Die Häufigkeit und das Medianalter Ihres Namens finden Sie in den erweiterten Rohdaten dieser Chart Story!
Anna feiert großes Comeback, die anderen altern
Schließlich haben wir noch ausgewertet, wie sich das Medianalter der 20 häufigsten Vornamen der Wienerinnen und Wiener seit 2010 entwickelt hat. Die Übersicht zeigt gut die beliebtesten Vornamen der unterschiedlichen Generationen. Derzeit führen unter allen Wienern Maria, Anna und Elisabeth bzw. Michael, Alexander und Christian die Rangliste an; zwei dieser Namen finden sich auch bei den Neugeborenen regelmäßig unter den drei häufigsten (siehe oben).
Grafik: Alter der häufigsten männlichen Vornamen – Rohdaten mit allen Namen
Fast alle Top-20-Namen wurden zwischen 2010 und 2019 um 5 bis 10 Jahre älter. Es handelt sich vor allem um die Klassiker, die zu bestimmten Zeiten sehr populär waren, jetzt aber bei Jung-Eltern kaum noch in Gebrauch sind, wie Johann, Franz, Karl, Robert oder Michael bzw. Helga, Christine, Renate, Elisabeth oder Eva. Auch weiterhin populäre Babyvornamen wie Alexander, Philipp, Sarah oder Julia wurden älter, da nicht genug Namensvetter und Namensschwestern nachkommen, um sie jung zu halten.

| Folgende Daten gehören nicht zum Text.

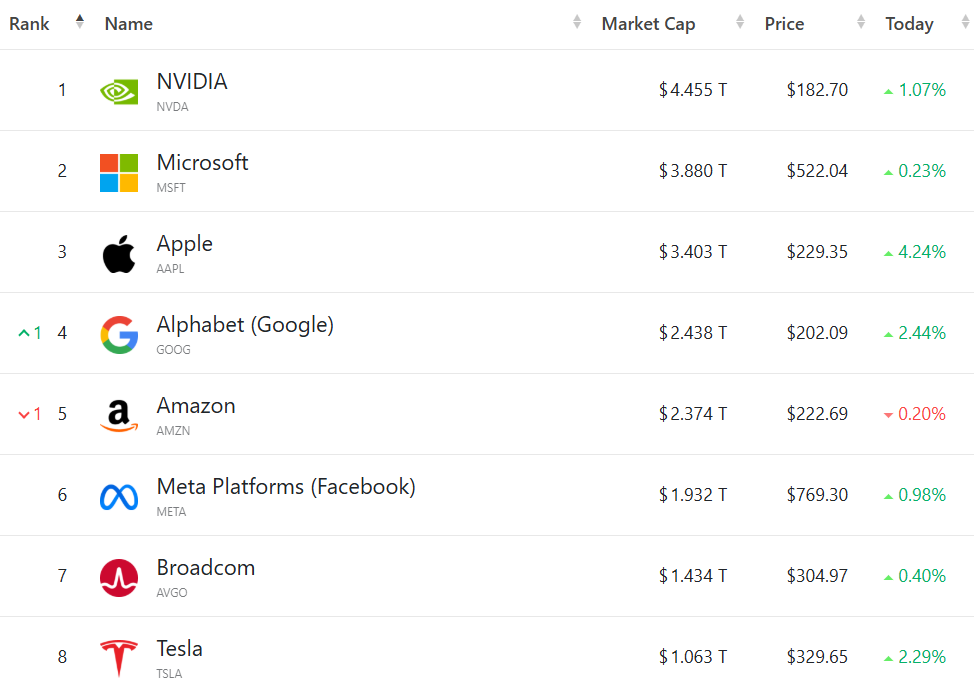The image size is (974, 694).
Task: Open Meta Platforms (Facebook) link
Action: coord(286,487)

Grafik: Alter der häufigsten weiblichen Vornamen – Rohdaten mit allen Namen
Einige Top-20-Namen widersetzen sich der Alterung: Die Mohammads (-2 Jahre), Marias (-1 Jahr) und Annas (-18 Jahre) wurden zwischen 2010 und 2019 im Schnitt jünger. Warum gerade Anna so stark? Vermutlich, weil der Name zurzeit ein Comeback erlebt und daher alt und jung zugleich ist: Er war früher sehr beliebt und dann einige Jahrzehnte nicht, was zum Anstieg des Medianalters führte. Jetzt boomt Anna wieder bei Eltern (siehe oben) und verjüngt sich so.
Vornamenstatistik: beliebt, unterhaltsam, aber nicht immer das richtige Werkzeug
Vornamen sind ein interessanter Spiegel der Zeit: die 2010er-Jahre werden in Wien wohl als Dekade der Alexanders, Davids, Maximilians, Saras, Annas und Sophias in die Geschichte eingehen. So, wie die Epoche unserer (Ur-)Ur-Großeltern vor 100 Jahren für viele Maries, Annas, Rosalies, Karls, Josefs und Franzs bekannt ist.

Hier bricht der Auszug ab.